REQUIREMENT 1 —
In the wildfire dataset description below, shorten the paragraph beginning "These features were captured" to one sentence and keep its main facts.
REQUIREMENT 2 —
Pick up the wildfire dataset description below where it stops and extend it.

Earth Engine scripts were used to gather data into a tabular format from open source rasterized datasets. The scripts can be found in the scripts folder.

Exploratory Data Analysis (EDA)

Target Variables

These features were captured in order to facilitate building models of either a classification or regression type. Classification was chosen for this analysis.

  • fire
    • Definition: Monthly wildfire occurrence intensity
    • Source: MODIS MOD14A1 FireMask
    • Construction:
      • Daily fire detections thresholded (FireMask ≥ 7)
      • Monthly maximum indicating any fire occurrence
      • Spatial mean across grid cell
    • Range: 0 to 1
    • Unit: Proportion of 1 km pixels within the grid cell where fire was detected during the month
  • fire_binary
    • Definition: Indicator of any fire occurrence within the grid cell during a given month
    • Source: MODIS MOD14A1 FireMask
    • Construction: fire > 0
    • Unit: Binary (0 or 1)

Feature Variables

This data was gathered from open source raster data freely available on Google Earth Engine, from the sources listed above.

Weather / Climate

  • temp
    • Definition: Mean 2 meter air temperature
    • Source: ERA5-Land monthly aggregation temperature_2m
    • Unit: Degrees Celsius (°C)
  • precip
    • Definition: Total monthly precipitation
    • Source: ERA5-Land monthly aggregation total_precipitation_sum
    • Unit: Millimeters (mm), converted from meters
  • wind
    • Definition: Mean wind speed at 10 meters
    • Source: ERA5-Land monthly aggregation of easterly wind u_component_of_wind_10m and northerly wind v_component_of_wind_10m
    • Construction: [ \sqrt{u^2 + v^2} ]
      • u = zonal wind component
      • v = meridional wind component
    • Unit: Meters per second (m/s)

SUPPLIED MATERIAL —
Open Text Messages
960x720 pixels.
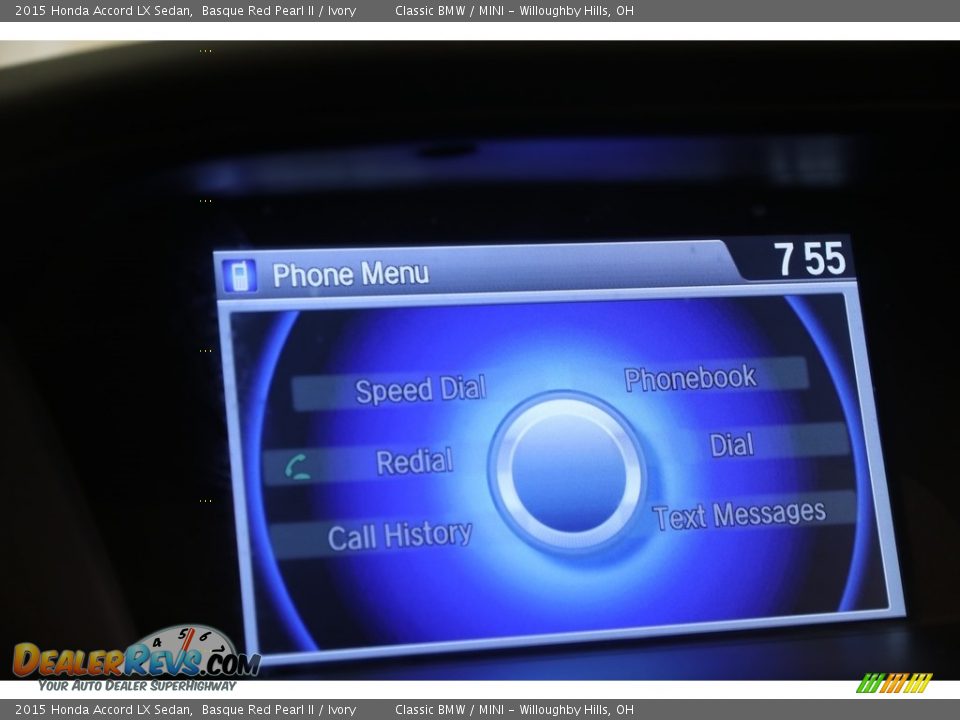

TASK OUTPUT 1 —
The target features support either classification or regression models, and this analysis uses classification.

TASK OUTPUT 2 —
  • vpd
    • Definition: Vapor Pressure Deficit, atmospheric moisture deficit (indicator of dryness)
    • Derivation: Air temperature (°C) and Dew Point temperature (°C) using a Tetens based saturation vapor pressure approximation
    • Source: ERA5-Land monthly aggregation of temperature temperature_2m and dew point temperature dewpoint_temperature_2m
    • Unit: Kilopascals (kPa)

Vegetation

  • ndvi
    • Definition: Mean Normalized Difference Vegetation Index
    • Source: MODIS MOD13A2 NDVI
    • Scaling: Raw values multiplied by 0.0001
    • Unit: Unitless (typically ranges from −1 to 1)
    • Interpretation:
      • Negative values (-1 to 0): Usually correspond to water, snow, or non-vegetated surfaces like clouds or man made structures.
      • Near zero (0 to 0.1): Represent barren areas of rock, sand, or snow.
      • Low positive values (0.2 to 0.4): Represent shrub and grassland or stressed vegetation.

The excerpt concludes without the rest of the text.